━━ Extract to read ━━

Show that $x=Re(z)$, and $y=Im(z)$ are not complex differentiable

Question

I am self-learning Gamelin’s Complex Analysis and I have performed a calculation w.r.t ex. 3 on p. 46 and I ended ip misinterpreting my conclusion and now I’d love some feedback.

The exercise is to show from the definition of the complex derivative that the functions $x=Re(z)$, and $y=Im(z)$ are not complex differentiable at any point in $\mathbb{C}$.

I started out like this: $$1+ i0=1=\lim_{z\to z_0} 1=\lim_{z \to z_0} \frac{z-z_0}{z-z_0}=\lim_{z\to z_0} \frac{Re(z)-Re(z_0)}{z-z_0} + i \lim_{z \to z_0}\frac{Im(z) - Im(z_0)}{z-z_0}$$

Identifying real and imaginary parts we obtain $\lim_{z \to z_0} \frac{Re(z)-Re(z_0)}{z-z_0} = 1$, and $\lim_{z \to z_0} \frac{Im(z)-Im(z_0)}{z-z_0} = 0$.

Now, I am unsure what my result means or if it means anything at all?

Thank you in advance, Isak

Answer 1

This answer is a synthesis of the other answers and comments and this synthesis is what I personally think makes up a complete answer to what the OP was asking for.

The functions $x=\mathbb{Re}(z)$ and $y=\mathbb{Im}(z)$ are not complex differentiable at any point in $\mathbb{C}$ because their limits (of the corresponding complex derivative) do not match up at any point in $\mathbb{C}$.

━━━
━━ Supplied information ━━

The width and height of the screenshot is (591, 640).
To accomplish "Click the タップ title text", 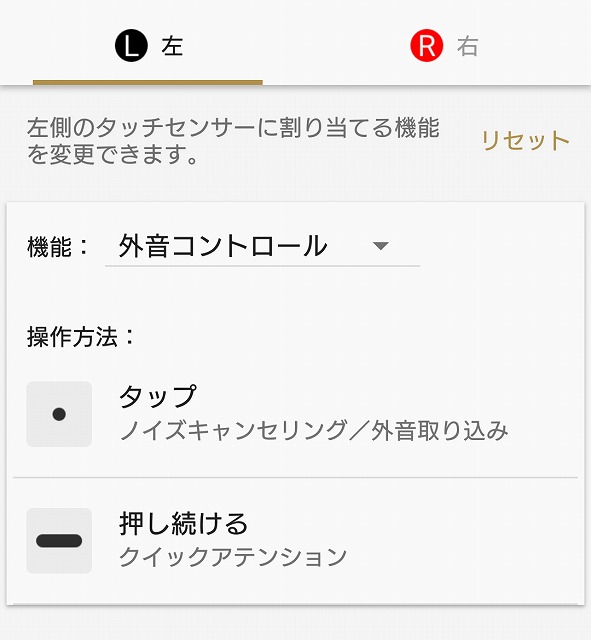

━━━

- _Exercise requirements_:
Return verbatim the part of the forum thread on differentiating Re(z) and Im(z) that runs from "This answer is" up to and including "was asking for.".

- _The result_:
This answer is a synthesis of the other answers and comments and this synthesis is what I personally think makes up a complete answer to what the OP was asking for.